Note:
This awardee has received supplemental funding. This award detail page includes information about both the original award and supplemental awards.
Award Information
Description of original award (Fiscal Year 2011, $2,500,000)
The Building Neighborhood Capacity Program (BNCP) Training and Technical Assistance Coordinator (TTA Coordinator) Program is a core component of the Neighborhood Revitalization Initiative strategy. BNCP focuses on the nation's neediest neighborhoods, those that struggle with such issues as crime, poor health, struggling schools, inadequate housing, and access to employment. BNCP seeks to assist neighborhoods in developing the capacity to undertake comprehensive planning and development activities, and to partner with neighborhoods in the long-term process of rebuilding and revitalization. This project is jointly funded by BJA, the U.S. Department of Housing and Urban Development and the U.S. Department of Education and will be closely coordinated with the U.S. Department of Treasury and the U.S. Department of Health and Human Services.
Through the BNCP TTA Coordinator Program, neighborhoods will be provided a range of TTA to help them begin to undertake revitalization, guided by comprehensive neighborhood revitalization plans, in concert with relevant local and state plans and planning processes. The BNCP TTA Coordinator will coordinate, provide, and broker needed support to the selected sites, through a variety of TTA activities.

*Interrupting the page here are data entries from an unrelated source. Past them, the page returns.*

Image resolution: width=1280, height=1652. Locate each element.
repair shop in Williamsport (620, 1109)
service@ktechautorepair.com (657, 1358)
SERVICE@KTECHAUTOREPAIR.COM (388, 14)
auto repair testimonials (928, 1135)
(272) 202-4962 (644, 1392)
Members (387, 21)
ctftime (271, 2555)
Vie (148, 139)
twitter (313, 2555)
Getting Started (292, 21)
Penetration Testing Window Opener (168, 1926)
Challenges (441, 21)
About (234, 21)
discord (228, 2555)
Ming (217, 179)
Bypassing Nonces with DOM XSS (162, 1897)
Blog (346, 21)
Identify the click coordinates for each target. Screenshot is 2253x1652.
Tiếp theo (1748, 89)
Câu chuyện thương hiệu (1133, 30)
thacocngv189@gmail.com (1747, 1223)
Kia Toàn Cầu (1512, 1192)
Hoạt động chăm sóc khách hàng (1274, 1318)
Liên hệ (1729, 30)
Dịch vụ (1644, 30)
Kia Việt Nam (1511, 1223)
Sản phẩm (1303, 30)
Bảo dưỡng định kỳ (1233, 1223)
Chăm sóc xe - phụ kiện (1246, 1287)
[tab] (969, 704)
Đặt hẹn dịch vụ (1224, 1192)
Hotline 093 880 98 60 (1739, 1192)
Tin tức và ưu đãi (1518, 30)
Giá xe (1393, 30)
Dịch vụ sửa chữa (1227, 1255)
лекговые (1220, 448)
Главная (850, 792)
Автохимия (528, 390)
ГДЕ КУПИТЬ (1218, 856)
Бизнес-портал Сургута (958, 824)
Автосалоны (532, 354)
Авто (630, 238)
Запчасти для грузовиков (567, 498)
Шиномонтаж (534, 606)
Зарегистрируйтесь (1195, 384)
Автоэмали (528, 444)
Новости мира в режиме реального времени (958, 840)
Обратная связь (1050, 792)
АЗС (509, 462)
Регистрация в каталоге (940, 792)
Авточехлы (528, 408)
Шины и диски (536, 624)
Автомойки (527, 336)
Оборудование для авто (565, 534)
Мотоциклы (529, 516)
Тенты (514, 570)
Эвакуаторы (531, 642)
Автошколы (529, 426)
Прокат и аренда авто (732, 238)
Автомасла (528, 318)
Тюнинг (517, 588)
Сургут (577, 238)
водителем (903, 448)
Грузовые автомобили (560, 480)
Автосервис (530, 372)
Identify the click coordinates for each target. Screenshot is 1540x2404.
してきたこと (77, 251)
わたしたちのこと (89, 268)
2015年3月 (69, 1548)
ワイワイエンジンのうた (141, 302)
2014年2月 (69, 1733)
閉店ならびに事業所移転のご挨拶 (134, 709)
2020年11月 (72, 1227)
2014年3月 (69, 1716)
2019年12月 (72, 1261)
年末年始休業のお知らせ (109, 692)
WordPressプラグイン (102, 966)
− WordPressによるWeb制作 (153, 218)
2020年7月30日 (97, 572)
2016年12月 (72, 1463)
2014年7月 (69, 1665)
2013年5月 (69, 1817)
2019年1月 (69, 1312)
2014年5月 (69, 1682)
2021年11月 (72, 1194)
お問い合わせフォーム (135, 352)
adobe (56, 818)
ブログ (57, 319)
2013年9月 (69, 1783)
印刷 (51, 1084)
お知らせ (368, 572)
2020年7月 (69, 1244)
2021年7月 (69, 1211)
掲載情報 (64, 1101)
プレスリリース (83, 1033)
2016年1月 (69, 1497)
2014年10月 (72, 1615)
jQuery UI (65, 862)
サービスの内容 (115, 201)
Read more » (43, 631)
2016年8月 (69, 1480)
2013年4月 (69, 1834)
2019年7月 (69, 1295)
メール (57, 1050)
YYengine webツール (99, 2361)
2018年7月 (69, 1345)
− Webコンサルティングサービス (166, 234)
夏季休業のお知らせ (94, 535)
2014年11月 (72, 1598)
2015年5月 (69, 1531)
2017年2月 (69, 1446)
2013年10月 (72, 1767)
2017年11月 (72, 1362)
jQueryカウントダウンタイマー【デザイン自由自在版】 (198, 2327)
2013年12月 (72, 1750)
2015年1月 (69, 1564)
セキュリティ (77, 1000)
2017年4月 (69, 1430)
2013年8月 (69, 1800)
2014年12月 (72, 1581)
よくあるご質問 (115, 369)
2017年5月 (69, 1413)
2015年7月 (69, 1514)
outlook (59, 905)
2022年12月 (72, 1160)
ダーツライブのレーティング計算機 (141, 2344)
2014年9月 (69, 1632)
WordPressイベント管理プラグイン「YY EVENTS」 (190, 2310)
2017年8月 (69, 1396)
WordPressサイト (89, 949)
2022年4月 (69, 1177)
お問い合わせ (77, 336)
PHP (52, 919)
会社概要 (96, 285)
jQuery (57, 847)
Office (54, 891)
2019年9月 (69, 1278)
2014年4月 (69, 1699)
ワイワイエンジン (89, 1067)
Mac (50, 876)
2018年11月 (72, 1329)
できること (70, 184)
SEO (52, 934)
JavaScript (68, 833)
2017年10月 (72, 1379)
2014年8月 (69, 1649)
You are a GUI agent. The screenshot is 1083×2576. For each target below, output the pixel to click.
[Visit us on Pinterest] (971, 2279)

The Center for Study of Social Policy will utilize their grant to focus on the following goals: 1) develop and assess training and technical assistance (TTA) that enables developing-capacity neighborhoods to produce a neighborhood revitalization plan that improves outcomes related to safety, education, housing, health, employment and other neighborhood priorities; 2) utilize a capacity-building framework to help each of five selected neighborhoods strengthen its ability and infrastructure to plan, implement, and sustain neighborhood revitalization and; 3) promote the neighborhoods' effective use of data to conduct needs assessments, set targets for developing deeper capacity, plan and monitor the implementation of targeted, research-based strategies calculated to improve results, ensure accountability, conduct fiscal analyses and map resources, and analyze and address policy barriers.
Specifically, the funds will be used to fund personnel, travel costs to conduct site visits, consulting costs in support of the TTA strategy, and other costs needed to conduct meetings, conference calls, and administrative support.